I’m not sure Jesus could see all the way to the 21st century.
If he could, he may have been more inclined to offer, “You’ll always have the poor, but there are plenty of ways to avoid their unpleasantries. And you can still figure out how to help them if you put your mind to it.”
Think about it. We’ve invested immeasurable resources over three quarters of a century in land use policy specifically designed to ensure that the poor are not among us. As a result, we’ve detached ourselves from certain truths – biblical and otherwise.
It’s more comfortable, to be sure, but is it really better for us?
I’ve been thinking a lot about these issues lately, largely due to the release of a new book, “The Power of Half: One Family’s Decision to Stop Taking and Start Giving Back.” The premise is moving: Kevin Salwen and his family decide to sell their posh Atlanta residence in favor of one half its size, then donate half the proceeds to a charity they researched and chose together.
What’s equally intriguing is the spark that ignited their endeavor. Sitting at a traffic light with his daughter, Hannah, the two witnessed an otherwise unremarkable juxtaposition of two men – one homeless, one idling in a luxury car.
The jarring contrast woke up 14-year-old Hannah to the reality of extreme inequity and, in subsequent actions as a family, extreme charity.
It’s a commendable, even beautiful, story, but it makes me wonder: Should we be relying on uncommon people doing remarkable things to bridge the gaps between all walks of life?
After all, in many ways, our current development patterns foster the “A-ha” moment experienced by Hannah by isolating us from the circumstances of the less fortunate. When we finally experience them, they’re shocking. In the case of some special people, they inspire dramatic actions. But for many of us, we close our eyes and hope for the light to change.
But what about the way we’ve lived historically—in traditional, human-scaled, diverse and interconnected communities—where people of all classes often crossed paths as a routine part of daily life and, as a result, were more inclined to develop meaningful interdependencies?

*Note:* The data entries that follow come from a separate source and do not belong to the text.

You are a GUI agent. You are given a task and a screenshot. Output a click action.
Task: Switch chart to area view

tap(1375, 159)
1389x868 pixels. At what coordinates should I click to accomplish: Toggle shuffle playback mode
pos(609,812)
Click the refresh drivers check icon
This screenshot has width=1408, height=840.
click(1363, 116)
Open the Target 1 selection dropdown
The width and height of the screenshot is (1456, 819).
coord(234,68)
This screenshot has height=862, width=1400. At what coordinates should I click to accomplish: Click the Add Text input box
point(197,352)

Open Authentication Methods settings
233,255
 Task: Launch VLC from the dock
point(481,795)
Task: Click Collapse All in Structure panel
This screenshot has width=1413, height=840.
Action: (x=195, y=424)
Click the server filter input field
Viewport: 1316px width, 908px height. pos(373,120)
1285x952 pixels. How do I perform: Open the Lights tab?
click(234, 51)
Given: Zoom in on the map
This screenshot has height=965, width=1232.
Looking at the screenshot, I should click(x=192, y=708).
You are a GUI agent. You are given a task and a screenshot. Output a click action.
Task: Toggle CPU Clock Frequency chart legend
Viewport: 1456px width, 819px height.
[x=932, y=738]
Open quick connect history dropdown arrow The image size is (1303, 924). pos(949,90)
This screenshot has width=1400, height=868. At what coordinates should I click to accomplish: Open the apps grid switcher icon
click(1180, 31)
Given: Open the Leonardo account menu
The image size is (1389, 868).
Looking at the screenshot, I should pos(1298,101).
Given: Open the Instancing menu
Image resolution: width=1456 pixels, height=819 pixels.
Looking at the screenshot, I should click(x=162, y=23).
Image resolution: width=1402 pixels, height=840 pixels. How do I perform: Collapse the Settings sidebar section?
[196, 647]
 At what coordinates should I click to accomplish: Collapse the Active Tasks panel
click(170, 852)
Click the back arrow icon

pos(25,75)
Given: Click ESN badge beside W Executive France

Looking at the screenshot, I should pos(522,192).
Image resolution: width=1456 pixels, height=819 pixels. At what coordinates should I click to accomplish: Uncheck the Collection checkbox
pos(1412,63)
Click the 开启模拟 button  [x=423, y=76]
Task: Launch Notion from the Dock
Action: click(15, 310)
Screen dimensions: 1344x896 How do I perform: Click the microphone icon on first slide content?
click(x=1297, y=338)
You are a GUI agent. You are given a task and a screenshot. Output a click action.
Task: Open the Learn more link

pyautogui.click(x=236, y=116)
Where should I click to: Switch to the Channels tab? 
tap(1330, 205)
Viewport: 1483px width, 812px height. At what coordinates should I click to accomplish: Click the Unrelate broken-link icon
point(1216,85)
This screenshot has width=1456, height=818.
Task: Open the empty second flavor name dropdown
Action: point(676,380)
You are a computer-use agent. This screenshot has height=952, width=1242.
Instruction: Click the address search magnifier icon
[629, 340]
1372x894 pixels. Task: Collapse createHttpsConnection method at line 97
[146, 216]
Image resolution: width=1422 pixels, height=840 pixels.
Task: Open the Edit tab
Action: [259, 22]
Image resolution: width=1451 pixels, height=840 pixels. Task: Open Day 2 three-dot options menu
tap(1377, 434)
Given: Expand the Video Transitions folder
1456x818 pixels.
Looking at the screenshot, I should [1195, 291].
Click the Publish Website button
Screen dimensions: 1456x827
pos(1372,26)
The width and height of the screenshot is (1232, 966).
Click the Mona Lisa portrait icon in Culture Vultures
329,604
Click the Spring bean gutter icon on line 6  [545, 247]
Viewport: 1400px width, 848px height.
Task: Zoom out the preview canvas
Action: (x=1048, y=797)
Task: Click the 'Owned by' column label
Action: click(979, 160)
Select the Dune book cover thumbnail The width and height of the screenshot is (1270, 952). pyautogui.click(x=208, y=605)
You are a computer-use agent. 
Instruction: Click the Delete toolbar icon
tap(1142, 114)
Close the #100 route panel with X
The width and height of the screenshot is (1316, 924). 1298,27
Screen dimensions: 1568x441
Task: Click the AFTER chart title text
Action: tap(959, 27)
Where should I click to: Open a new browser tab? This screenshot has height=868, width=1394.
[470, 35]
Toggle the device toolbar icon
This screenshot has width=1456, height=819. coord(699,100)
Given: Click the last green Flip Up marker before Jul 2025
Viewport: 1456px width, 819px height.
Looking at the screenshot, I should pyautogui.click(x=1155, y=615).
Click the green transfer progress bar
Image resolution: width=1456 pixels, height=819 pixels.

If our built world today continued to be governed by such patterns, would drastic reactions like the Salwen’s be necessary? Or, instead, would our eyes be open to the poor among us as a matter of course and charity take the form of a million little things over a lifetime instead of a big thing designed to make up for previous slights?
It’s not a new idea—Eric Jacobsen explored it nicely in “Sidewalks in the Kingdom”—but the Salwen’s book provides good opportunity to reconsider our relationship with the best and worst of others, and what it would take for our charitable actions to come more naturally.
I’ve had the pleasure of meeting Kevin socially a time or two and my fellow PlaceMaker, Ben Brown, has worked with him in the past, and that allows us the luxury—for a time—of transcending cynicism and simply enjoying the pleasure of experiencing real-McCoy decency. I think I’ll savor it for a bit.
But then I’m going to get back to the work of building stronger communities. Places where the bold actions of people like Kevin can be complemented regularly by a shared smile between two people of different means.